» PROMPT 1
Answer these questions about the discussion of hell and original sin below, one line each:
(a) According to the discussion, what is the only thing angels need to do?
(b) What do some theologians characterize hell as?
(c) What is given as the only possible reason we don't achieve eternal life?
» PROMPT 2
Write the next part of the discussion of hell and original sin below, starting after its final sentence.

I agree this. However, God has also stipulated that if someone doesn’t attain eternal fulfillment, he or she will suffer eternally in hell. And it seems unjust to stipulate that evil needs to be renounced completely in order to NOT suffer eternally in hell, given that people have a damaged human nature that makes them have a tendency towards evil.

It is not like the case of angels, in which they only need to NOT choose to sin. It is like that you need to overcome all the difficulty, otherwise you go to hell.
 
You might claim it is unjust for God to have created us with arms that break, spleens that rupture or souls that can be corrupted, but it isn’t clear to me that responsible moral agents bearing no responsibility for their own actions is a logically coherent idea.
Well, let’s consider this. If people who are in hell can still make offsprings, and they do make offsprings, and those new persons inherit the condition of eternal extreme pain of hell, is it just?

If it isn’t, why is the inheritance of results of original sin just?
 
I want to say that no one who isn’t a complete psychopath would make every single descending generation of a criminal pay for the crimes of that criminal
 
And merely stipulating that evil needs to be renounced completely in order to attain eternal fulfillment is not an unjust expectation.
Except that God provides a superabundance of grace to make it to eternal life, a destiny infinitely beyond what we possibly deserve, such that the only possible reason we don’t achieve eternal life is our own stubborn willfulness. If we don’t make it there we only have ourselves to blame.

Some theologians have characterized hell as the fire of God’s eternal love burning away evil and sin which we stubbornly refuse to let go of. That would mean hell is entirely of our own making.

I would be very careful how you portray God or hell, because it may be nothing like what you suppose and you may have talked yourself into a state you will regret eternally.
 
I want to say that no one who isn’t a complete psychopath would make every single descending generation of a criminal pay for the crimes of that criminal
That is what we would expect to hear from someone whose decisions and behaviours will, in fact, impact the generations that come after them and the generation that lives in their time.

» STORED ROWS
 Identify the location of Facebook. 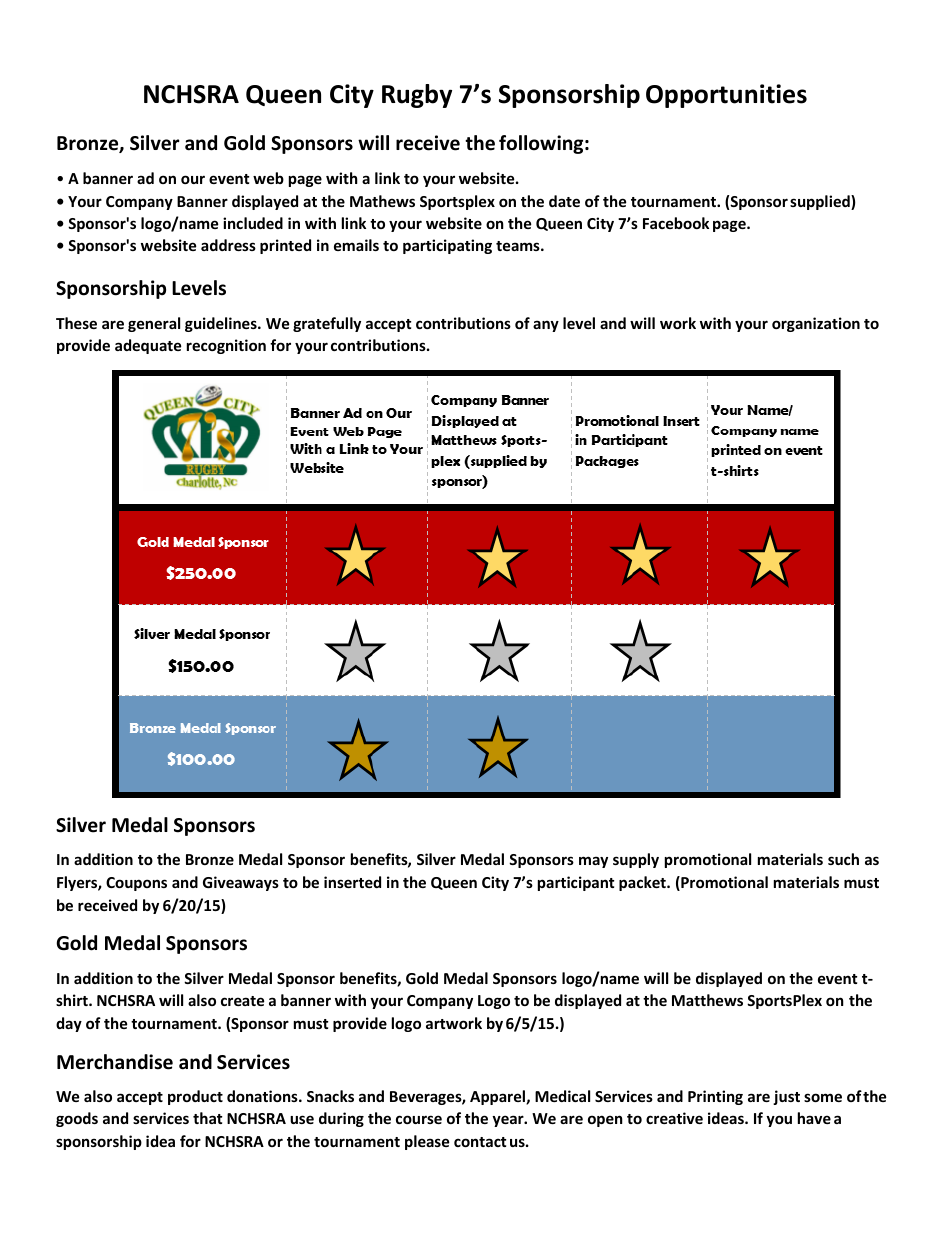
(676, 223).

...

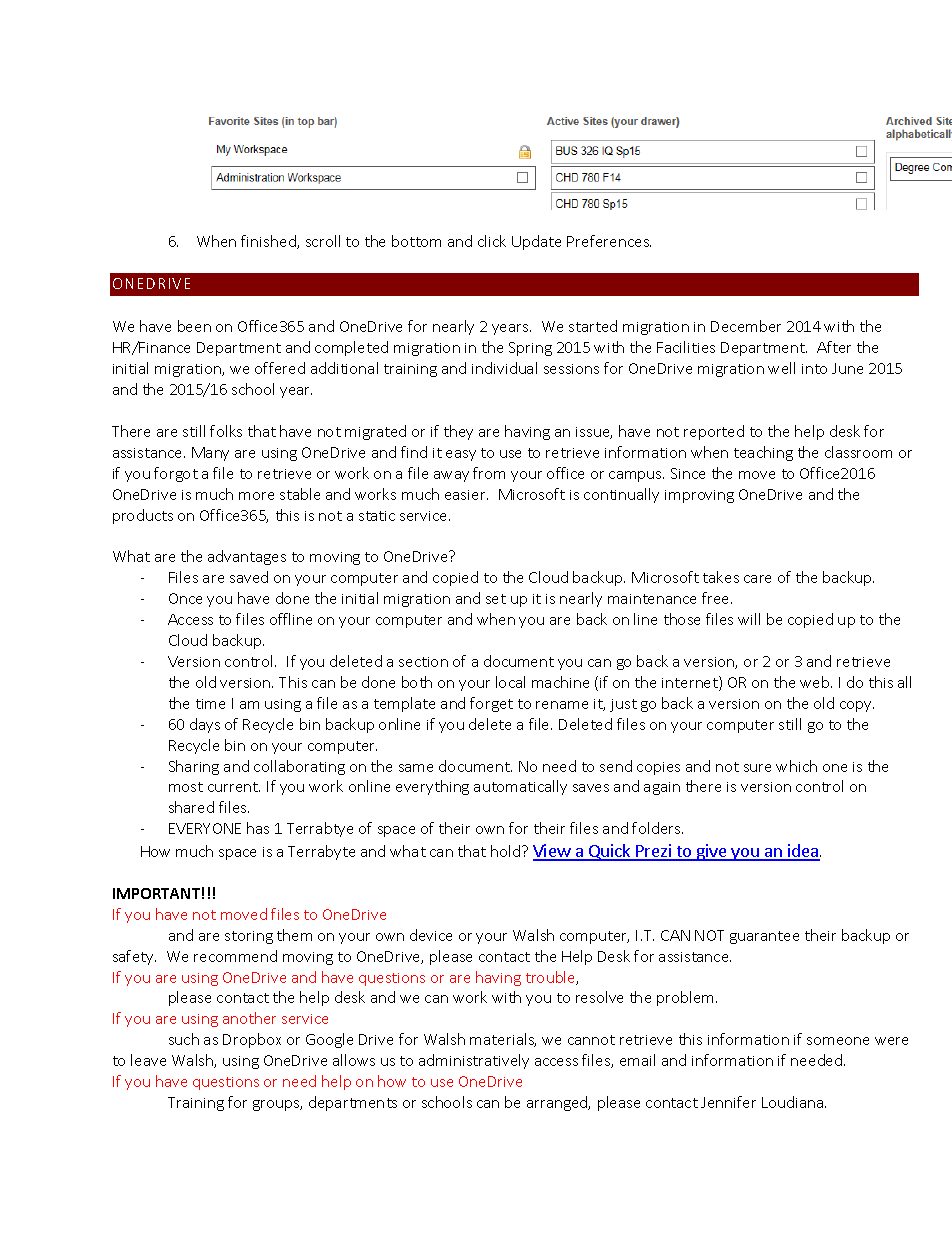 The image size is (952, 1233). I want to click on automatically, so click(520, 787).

» TASK ANSWER 1
(a) They only need to not choose to sin.
(b) The fire of God's eternal love burning away evil and sin which we stubbornly refuse to let go of.
(c) Our own stubborn willfulness.

» TASK ANSWER 2
That is the price of being a moral agent. Our actions have grave consequences.

Abdicating our moral responsibilities also comes at a price.

Only a complete psychopath would be willing to pay the price of the abdication of moral responsibility knowing how it will, in fact, impact others around them. Blaming their psychopathy on the fact of morality would be attempting to excuse their own behaviour by off-loading their responsibility onto God.
 
Well, let’s consider this. If people who are in hell can still make offsprings, and they do make offsprings, and those new persons inherit the condition of eternal extreme pain of hell, is it just?

If it isn’t, why is the inheritance of results of original sin just?
Yeah, except you are now misrepresenting the truth. This life isn’t hell and it isn’t eternal. Our offspring are not destined to hell unless they choose it.

There is a threshold of moral agency and responsibility each must attain, but that comes with the territory, so to speak. We should not expect that an infinitely good God would tolerate evil for long. Yet, here you want God and innocent others to tolerate evil eternally. Ain’t going to happen.

Comforting yourself regarding bad choices is not demonstrating thoughtful consideration of the topic. We can talk ourselves into ridiculous ideas to rationalize our concupiscence and disordered proclivities, but in the end we alone will bear responsibility for accepting those errant notions.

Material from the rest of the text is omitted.